The task => Set the data down again, word for word, as it appears below.

Dataset items
▽

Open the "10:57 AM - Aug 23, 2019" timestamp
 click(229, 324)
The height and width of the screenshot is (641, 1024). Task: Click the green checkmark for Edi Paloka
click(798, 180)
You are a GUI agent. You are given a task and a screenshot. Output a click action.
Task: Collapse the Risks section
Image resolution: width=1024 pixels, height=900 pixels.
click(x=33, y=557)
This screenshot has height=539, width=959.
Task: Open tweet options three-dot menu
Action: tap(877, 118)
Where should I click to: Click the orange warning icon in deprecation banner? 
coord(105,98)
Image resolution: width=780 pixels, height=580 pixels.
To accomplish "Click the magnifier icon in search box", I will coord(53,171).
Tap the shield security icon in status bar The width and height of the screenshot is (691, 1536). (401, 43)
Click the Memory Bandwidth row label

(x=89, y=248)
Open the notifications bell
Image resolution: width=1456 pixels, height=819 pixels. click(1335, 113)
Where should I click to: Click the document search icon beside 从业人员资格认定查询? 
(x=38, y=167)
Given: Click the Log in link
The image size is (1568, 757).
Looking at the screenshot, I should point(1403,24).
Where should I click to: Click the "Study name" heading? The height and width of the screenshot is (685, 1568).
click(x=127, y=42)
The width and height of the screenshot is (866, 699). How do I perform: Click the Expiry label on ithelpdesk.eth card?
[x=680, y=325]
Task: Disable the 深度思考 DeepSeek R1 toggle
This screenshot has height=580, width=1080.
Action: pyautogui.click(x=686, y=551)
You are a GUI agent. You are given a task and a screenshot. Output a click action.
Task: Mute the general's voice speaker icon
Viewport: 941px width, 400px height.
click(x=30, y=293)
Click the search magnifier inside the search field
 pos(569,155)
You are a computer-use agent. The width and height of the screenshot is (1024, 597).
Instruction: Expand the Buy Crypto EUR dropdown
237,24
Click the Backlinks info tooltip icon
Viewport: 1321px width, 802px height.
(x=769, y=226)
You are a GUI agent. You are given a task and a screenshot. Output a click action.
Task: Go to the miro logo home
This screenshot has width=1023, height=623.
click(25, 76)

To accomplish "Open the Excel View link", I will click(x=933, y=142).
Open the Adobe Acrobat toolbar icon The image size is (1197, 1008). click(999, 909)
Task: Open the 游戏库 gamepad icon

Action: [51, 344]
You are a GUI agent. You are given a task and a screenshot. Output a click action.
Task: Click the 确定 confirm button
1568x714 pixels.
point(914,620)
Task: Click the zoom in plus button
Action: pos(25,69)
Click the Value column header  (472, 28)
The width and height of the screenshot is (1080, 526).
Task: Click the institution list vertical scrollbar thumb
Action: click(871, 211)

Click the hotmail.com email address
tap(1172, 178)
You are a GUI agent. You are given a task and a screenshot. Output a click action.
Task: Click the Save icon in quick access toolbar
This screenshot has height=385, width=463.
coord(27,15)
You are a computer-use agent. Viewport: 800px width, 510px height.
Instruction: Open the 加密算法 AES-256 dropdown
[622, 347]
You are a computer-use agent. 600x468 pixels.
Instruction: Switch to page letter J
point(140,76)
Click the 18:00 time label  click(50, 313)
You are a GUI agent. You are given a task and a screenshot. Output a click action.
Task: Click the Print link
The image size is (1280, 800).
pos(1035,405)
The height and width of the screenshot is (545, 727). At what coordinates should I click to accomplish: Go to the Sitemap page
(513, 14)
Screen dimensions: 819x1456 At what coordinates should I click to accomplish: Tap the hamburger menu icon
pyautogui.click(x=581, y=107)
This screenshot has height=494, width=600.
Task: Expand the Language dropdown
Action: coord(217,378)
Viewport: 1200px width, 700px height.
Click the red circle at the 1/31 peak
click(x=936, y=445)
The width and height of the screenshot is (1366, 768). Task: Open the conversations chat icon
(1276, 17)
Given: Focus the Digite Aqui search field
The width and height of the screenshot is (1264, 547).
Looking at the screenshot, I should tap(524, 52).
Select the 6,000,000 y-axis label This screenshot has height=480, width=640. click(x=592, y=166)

△

Solved exercise =>
Open the "10:57 AM - Aug 23, 2019" timestamp
 click(229, 324)
The height and width of the screenshot is (641, 1024). Task: Click the green checkmark for Edi Paloka
click(798, 180)
You are a GUI agent. You are given a task and a screenshot. Output a click action.
Task: Collapse the Risks section
Image resolution: width=1024 pixels, height=900 pixels.
click(x=33, y=557)
This screenshot has height=539, width=959.
Task: Open tweet options three-dot menu
Action: tap(877, 118)
Where should I click to: Click the orange warning icon in deprecation banner? 
coord(105,98)
Image resolution: width=780 pixels, height=580 pixels.
To accomplish "Click the magnifier icon in search box", I will coord(53,171).
Tap the shield security icon in status bar The width and height of the screenshot is (691, 1536). (401, 43)
Click the Memory Bandwidth row label

(x=89, y=248)
Open the notifications bell
Image resolution: width=1456 pixels, height=819 pixels. click(1335, 113)
Where should I click to: Click the document search icon beside 从业人员资格认定查询? 
(x=38, y=167)
Given: Click the Log in link
The image size is (1568, 757).
Looking at the screenshot, I should point(1403,24).
Where should I click to: Click the "Study name" heading? The height and width of the screenshot is (685, 1568).
click(x=127, y=42)
The width and height of the screenshot is (866, 699). How do I perform: Click the Expiry label on ithelpdesk.eth card?
[x=680, y=325]
Task: Disable the 深度思考 DeepSeek R1 toggle
This screenshot has height=580, width=1080.
Action: pyautogui.click(x=686, y=551)
You are a GUI agent. You are given a task and a screenshot. Output a click action.
Task: Mute the general's voice speaker icon
Viewport: 941px width, 400px height.
click(x=30, y=293)
Click the search magnifier inside the search field
 pos(569,155)
You are a computer-use agent. The width and height of the screenshot is (1024, 597).
Instruction: Expand the Buy Crypto EUR dropdown
237,24
Click the Backlinks info tooltip icon
Viewport: 1321px width, 802px height.
(x=769, y=226)
You are a GUI agent. You are given a task and a screenshot. Output a click action.
Task: Go to the miro logo home
This screenshot has width=1023, height=623.
click(25, 76)

To accomplish "Open the Excel View link", I will click(x=933, y=142).
Open the Adobe Acrobat toolbar icon The image size is (1197, 1008). click(999, 909)
Task: Open the 游戏库 gamepad icon

Action: [51, 344]
You are a GUI agent. You are given a task and a screenshot. Output a click action.
Task: Click the 确定 confirm button
1568x714 pixels.
point(914,620)
Task: Click the zoom in plus button
Action: pos(25,69)
Click the Value column header  (472, 28)
The width and height of the screenshot is (1080, 526).
Task: Click the institution list vertical scrollbar thumb
Action: click(871, 211)

Click the hotmail.com email address
tap(1172, 178)
You are a GUI agent. You are given a task and a screenshot. Output a click action.
Task: Click the Save icon in quick access toolbar
This screenshot has height=385, width=463.
coord(27,15)
You are a computer-use agent. Viewport: 800px width, 510px height.
Instruction: Open the 加密算法 AES-256 dropdown
[622, 347]
You are a computer-use agent. 600x468 pixels.
Instruction: Switch to page letter J
point(140,76)
Click the 18:00 time label  click(50, 313)
You are a GUI agent. You are given a task and a screenshot. Output a click action.
Task: Click the Print link
The image size is (1280, 800).
pos(1035,405)
The height and width of the screenshot is (545, 727). At what coordinates should I click to accomplish: Go to the Sitemap page
(513, 14)
Screen dimensions: 819x1456 At what coordinates should I click to accomplish: Tap the hamburger menu icon
pyautogui.click(x=581, y=107)
This screenshot has height=494, width=600.
Task: Expand the Language dropdown
Action: coord(217,378)
Viewport: 1200px width, 700px height.
Click the red circle at the 1/31 peak
click(x=936, y=445)
The width and height of the screenshot is (1366, 768). Task: Open the conversations chat icon
(1276, 17)
Given: Focus the Digite Aqui search field
The width and height of the screenshot is (1264, 547).
Looking at the screenshot, I should tap(524, 52).
Select the 6,000,000 y-axis label This screenshot has height=480, width=640. click(x=592, y=166)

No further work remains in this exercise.